A: “Research has shown the benefits of CGMs in both type 1 diabetes and type 2 diabetes. There is no specific demographic group that benefits more than others, which means that providers shouldn’t automatically rule out patients (such as the elderly or people with low health literacy) as candidates for these devices.

“There are some patients with type 2 diabetes who are well-educated and experienced. “For example, I actually have a family member that maintains an A1C in the normal range. That individual understood many years ago what foods they can and cannot eat by using a blood glucose meter (BGM). A CGM for this type of person is unlikely to provide a cost-effective benefit.

“At the end of the day, we want all patients to receive the right therapy, at the right time, and for the right reason. Our job is to help providers identify the patients who will benefit from the therapy and then holistically support them so they get the desired outcomes.”

Q: Do providers need to give extra guidance for patients from under-served communities, who may have less engagement with doctors?

A: “Absolutely. People in underserved communities have more SDOH barriers. We saw this in our own patient data. For example, 33% of CCS customers report feelings of loneliness. Loneliness leads to depression and low motivation, making them less likely to stay on therapy. Further, 25% said they find eating healthy foods problematic due to cost. Diet and nutrition is a cornerstone of diabetes management. Unfortunately, this corroborates what we see in the literature on the social determinants of health.

“As I mentioned, the tricky part is that we can only ask so much from clinicians already strapped for quality patient time. At CCS, we’re focusing on helping patients in underserved communities who face SDOH challenges. We’re revamping our business model to provide holistic, person-centered care considering an individual’s complete profile and life.

Q: Do the providers themselves need training to help ensure patients use CGM devices? Is clinician buy-in an issue?

A: “Yes, clinicians definitely need ongoing education to help ensure patients use CGM devices accurately. In fact, the latest guidance from the American Diabetes Association specifically emphasizes the importance of ‘enabling health care providers to master diabetes technology, using artificial intelligence for retinal screenings with necessary referrals, and embracing telehealth and digital tools for diabetes self-management education.’

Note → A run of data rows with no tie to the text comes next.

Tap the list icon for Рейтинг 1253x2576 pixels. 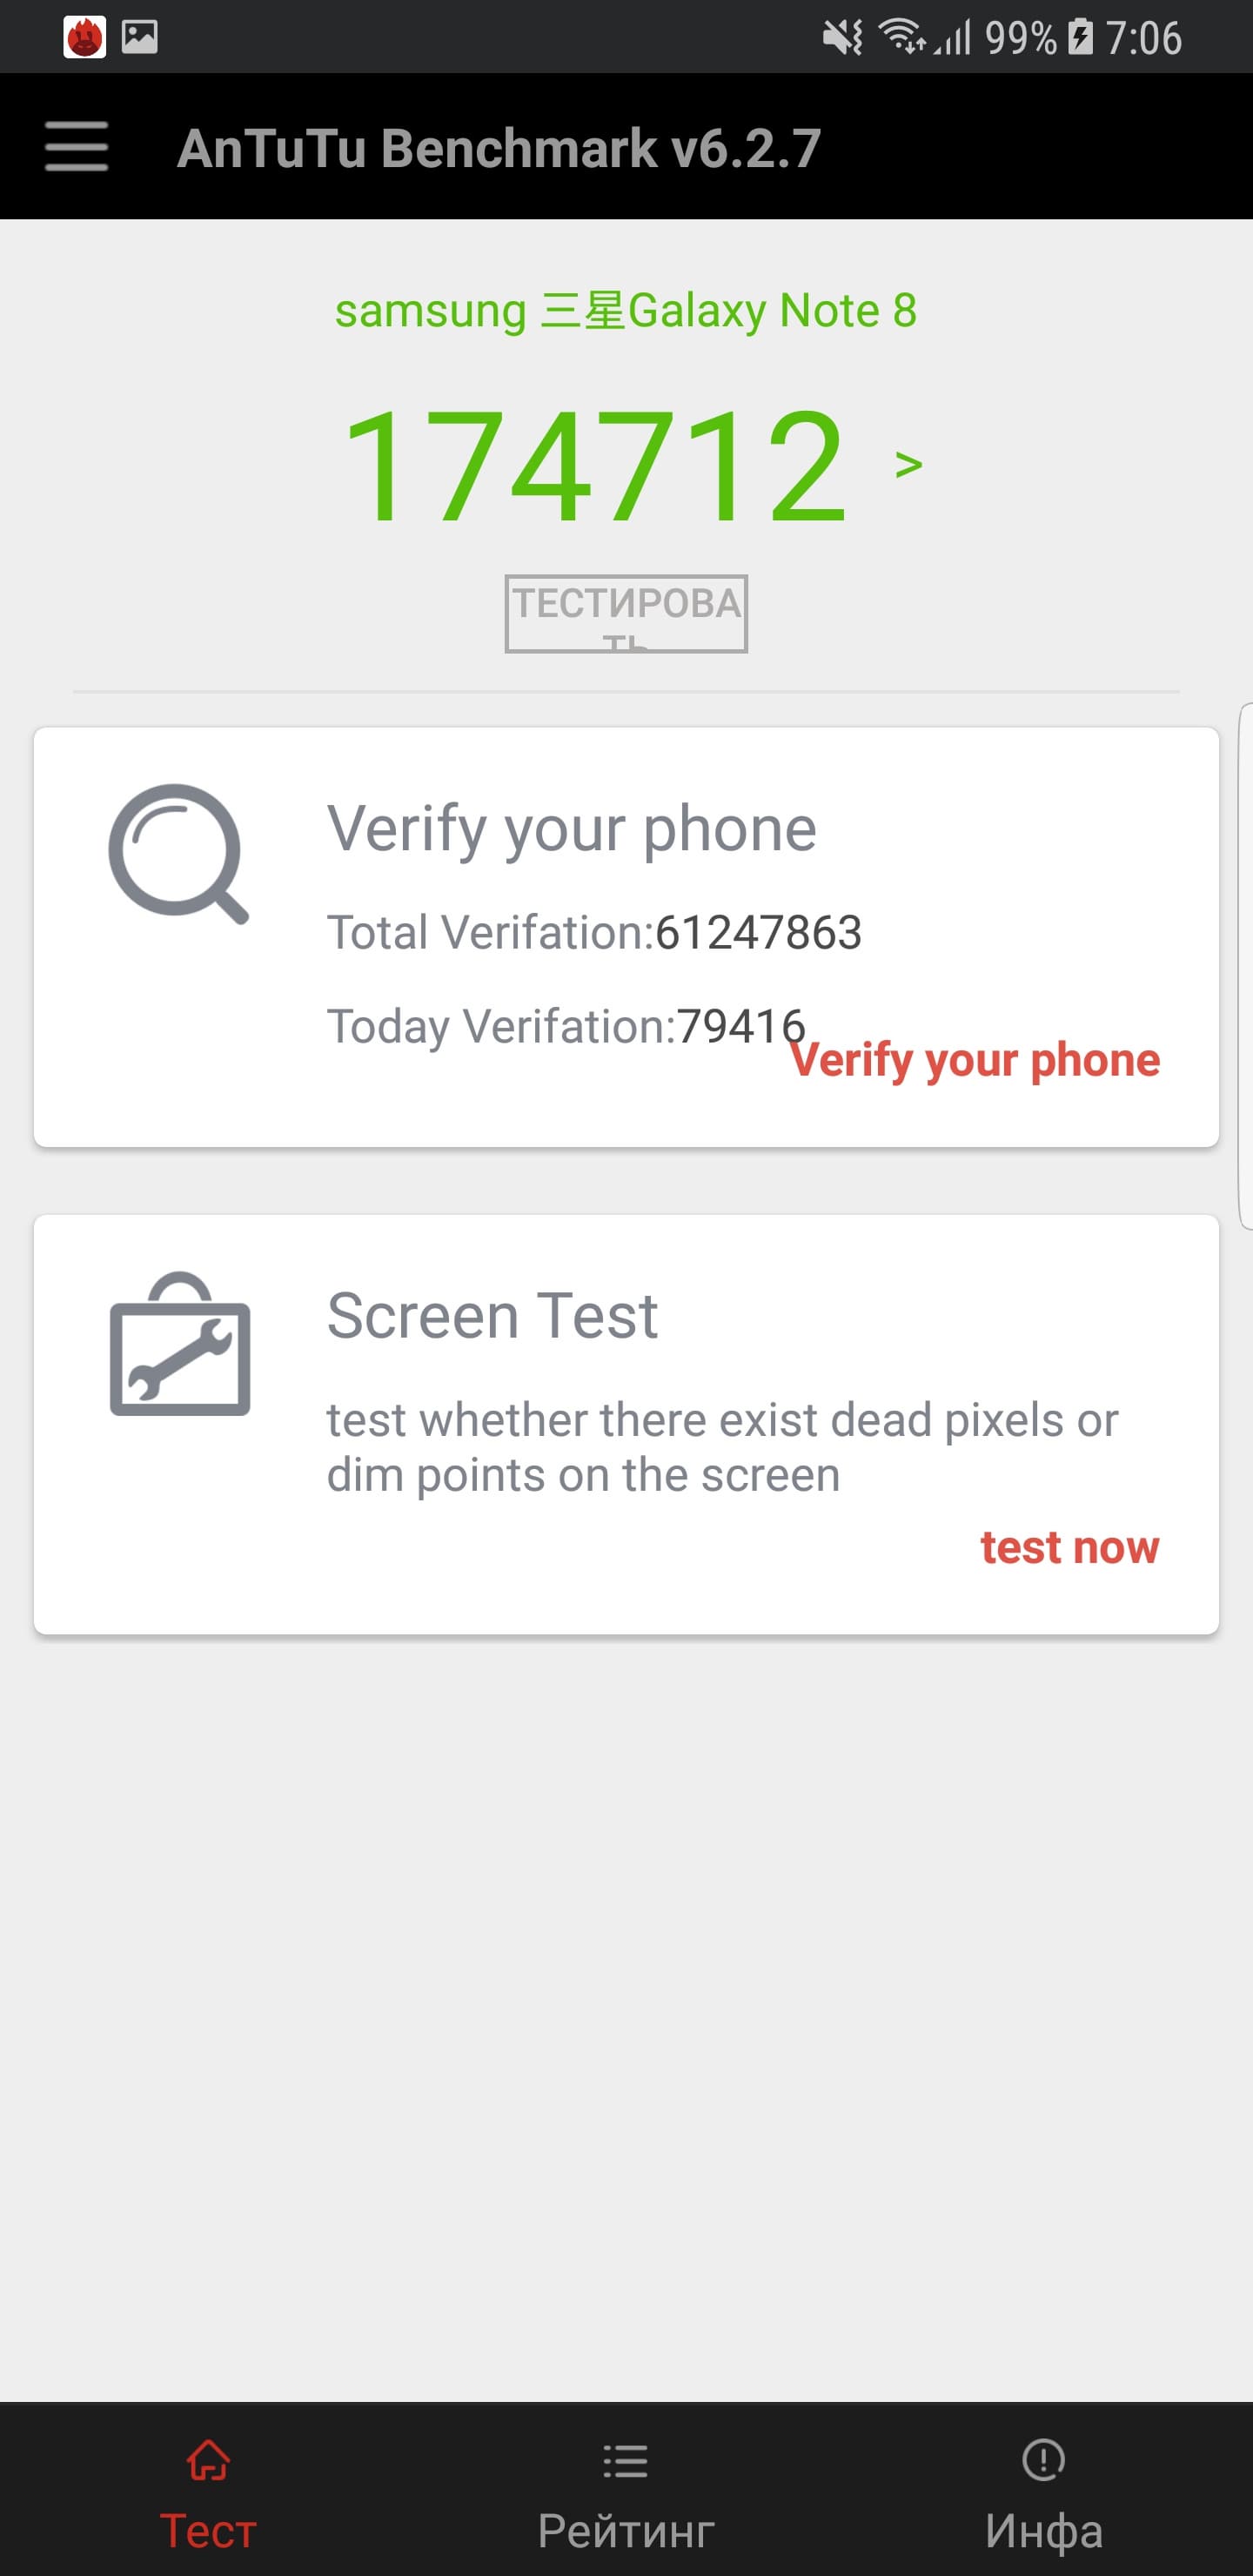pos(626,2461)
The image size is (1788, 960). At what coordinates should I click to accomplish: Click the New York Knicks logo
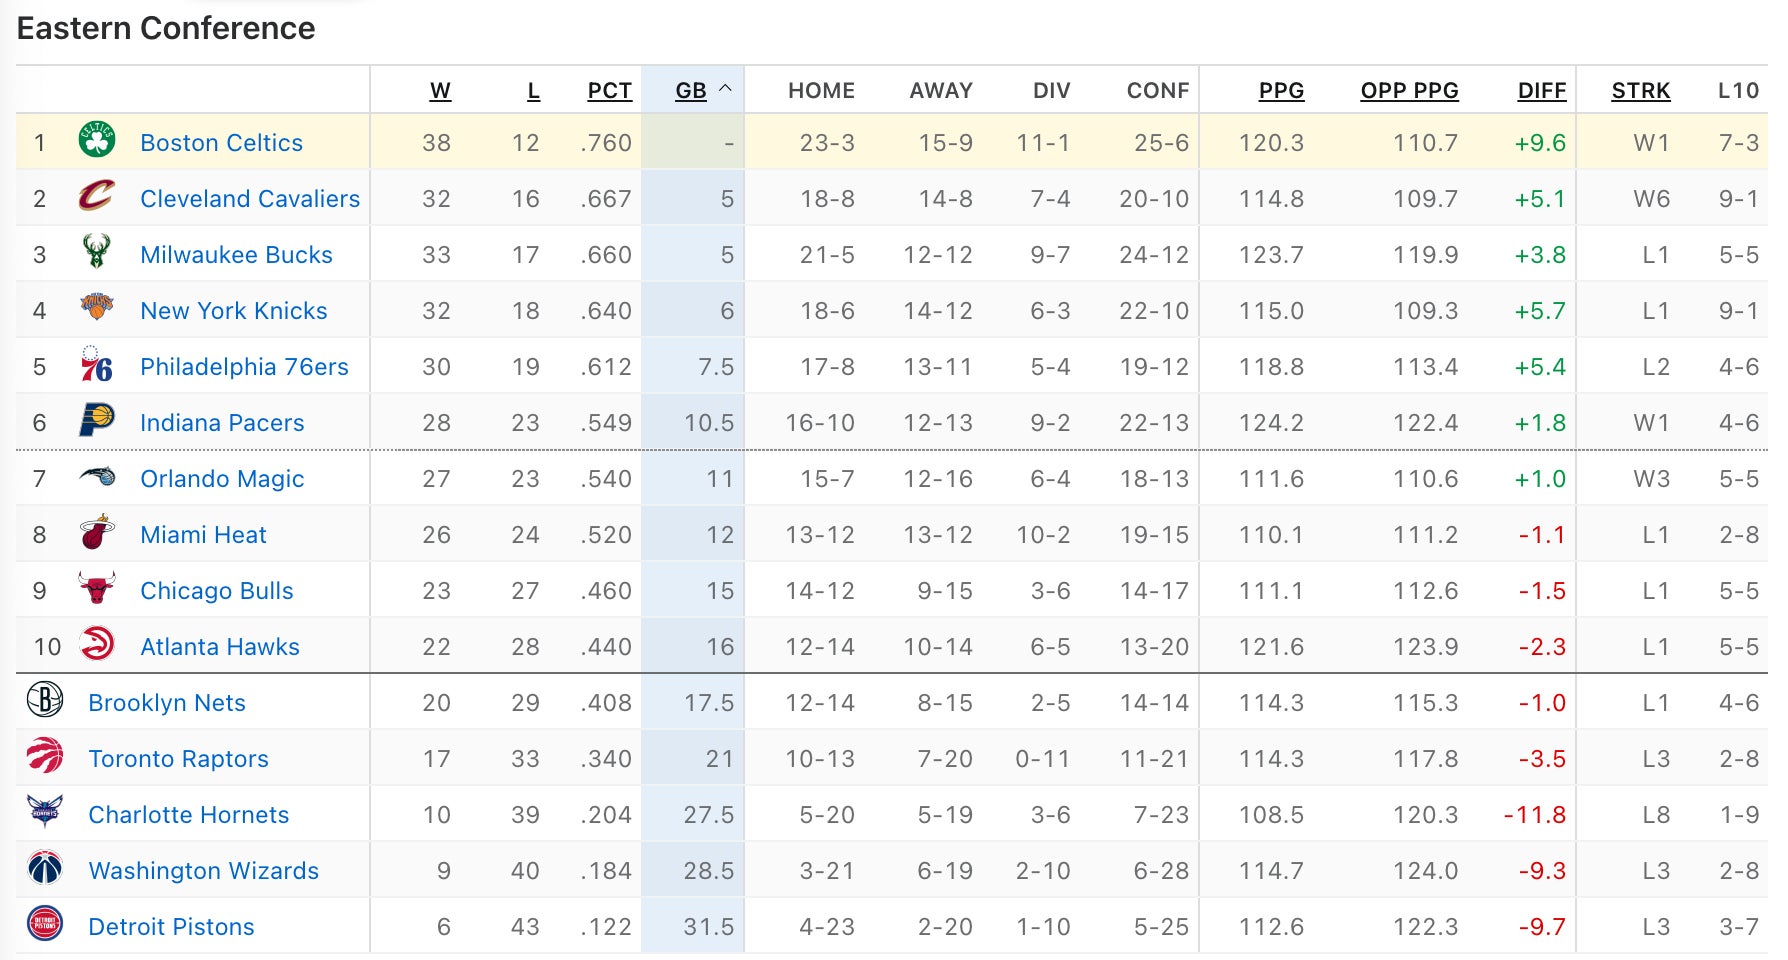[x=97, y=308]
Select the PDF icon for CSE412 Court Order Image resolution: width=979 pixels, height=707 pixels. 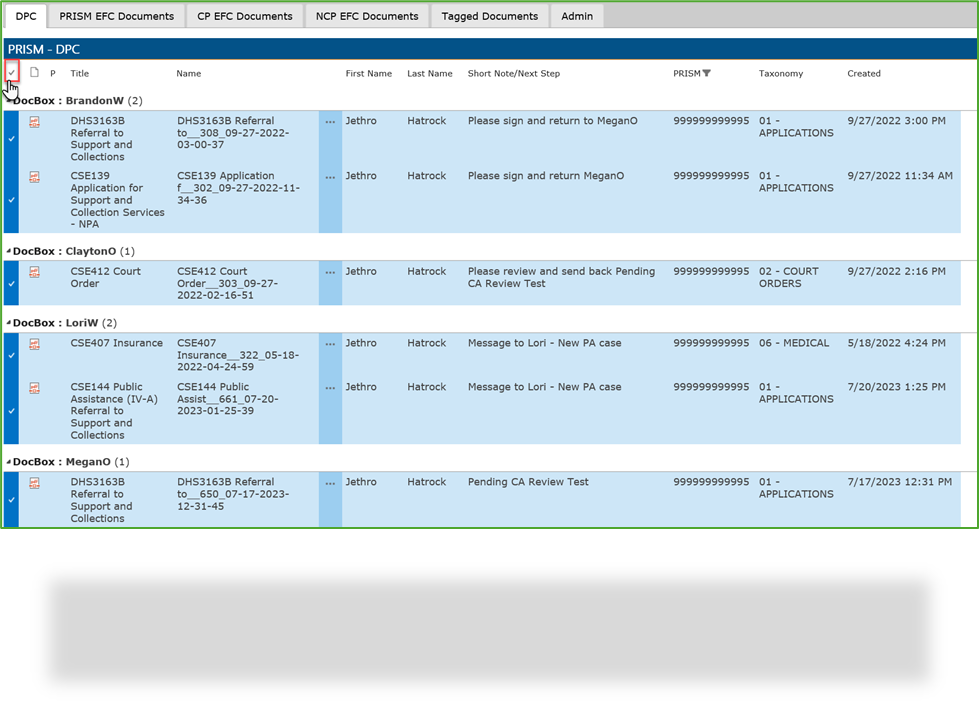click(34, 272)
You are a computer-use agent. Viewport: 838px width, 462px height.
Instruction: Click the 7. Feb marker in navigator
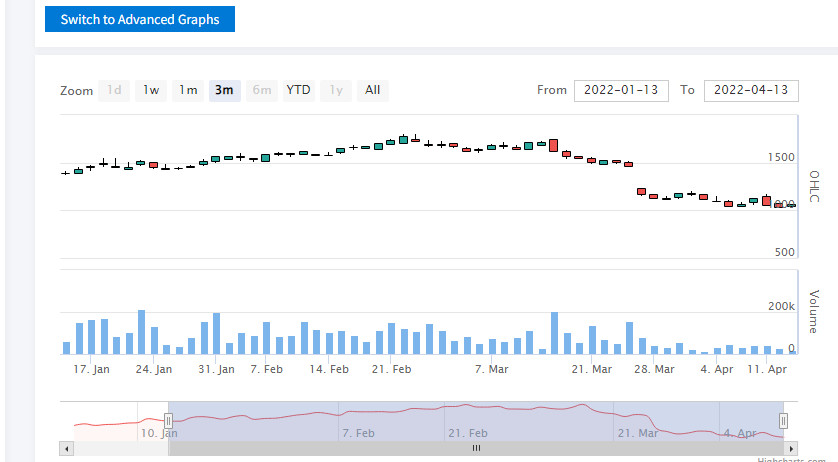(358, 433)
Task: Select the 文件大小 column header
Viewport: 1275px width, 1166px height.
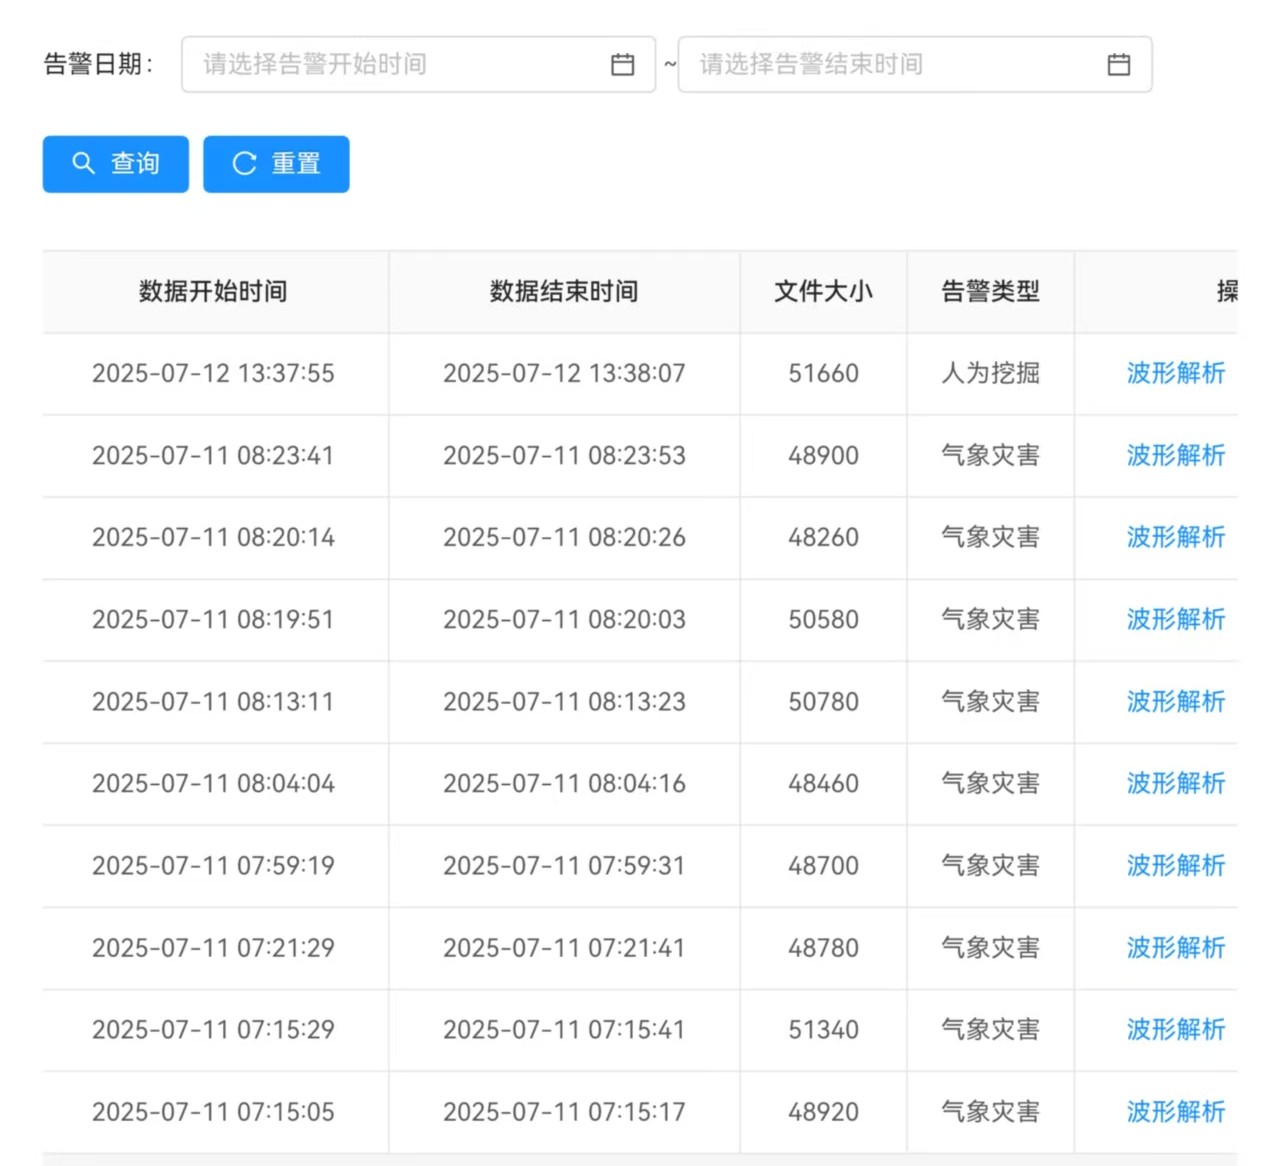Action: point(822,291)
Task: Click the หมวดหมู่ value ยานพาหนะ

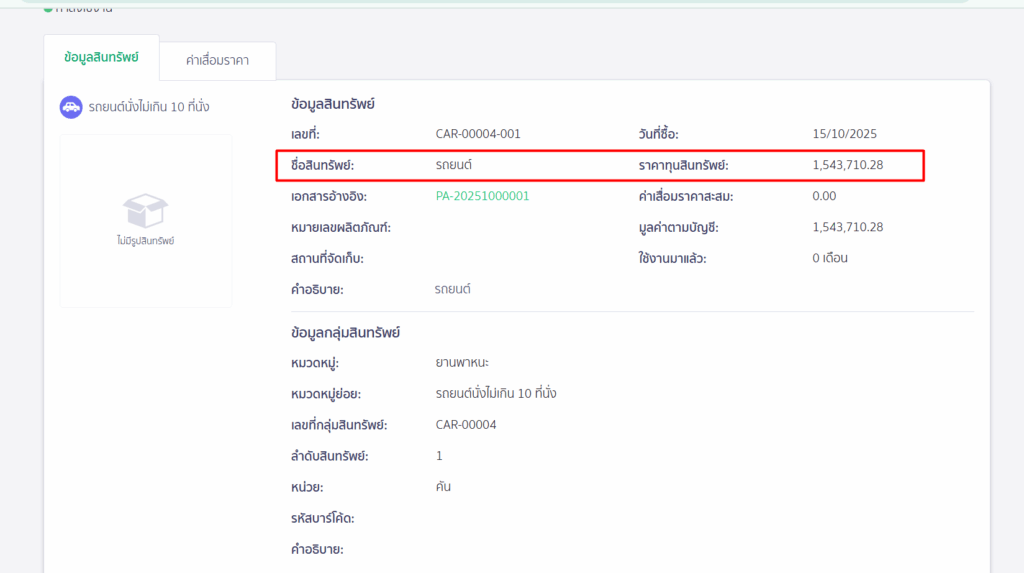Action: [462, 363]
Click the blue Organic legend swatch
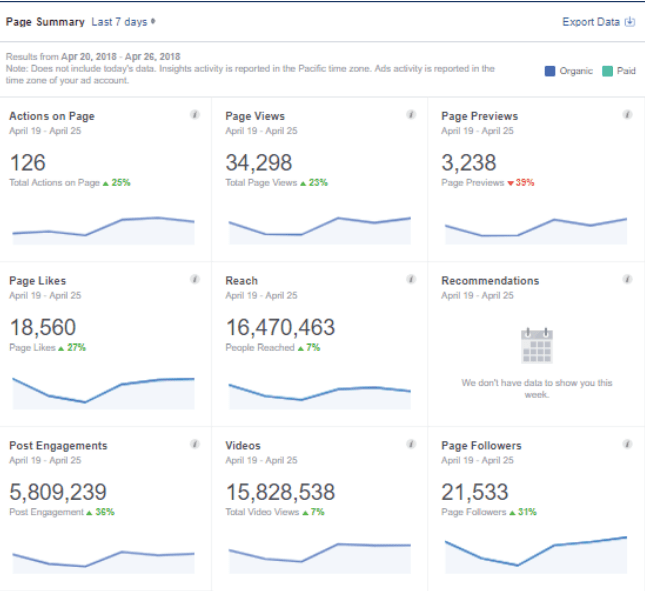The image size is (645, 591). click(x=550, y=71)
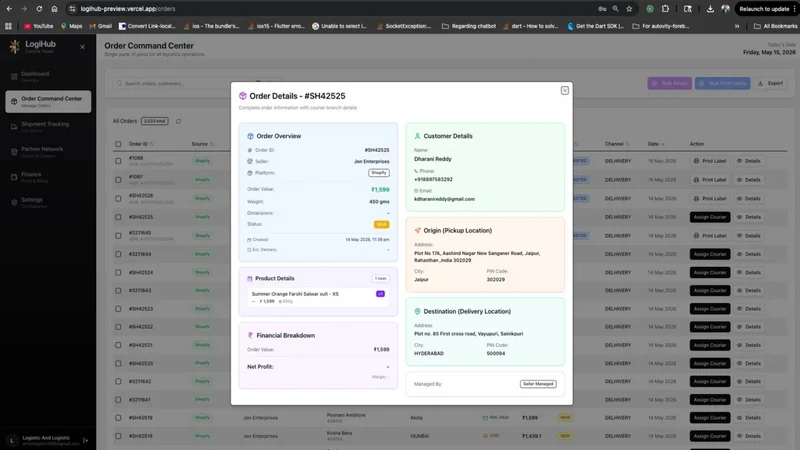Close the Order Details dialog

(x=564, y=90)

“Unfortunately, many providers today don’t get dedicated opportunities to learn about diabetes care in medical or nursing school, and their tight schedules seeing back-to-back patients make it even more difficult to proactively stay on top of the treatment, device, and drug developments.

“Lack of familiarity with emerging treatments or innovative new devices and/or prescriptions may also mean providers are less likely to recommend these therapies to their patients. This, in turn, could exacerbate inequities, raise nonadherence rates, and lead to suboptimal health outcomes. Ultimately, clinicians need to be knowledgeable and confident in order to prescribe the right treatment, at the right time, and for the right reason. That’s why our team dedicates time each month to in-person and virtual meetings to help educate clinicians and coach their patients on appropriate CGM utilization and overall diabetes care best practices.”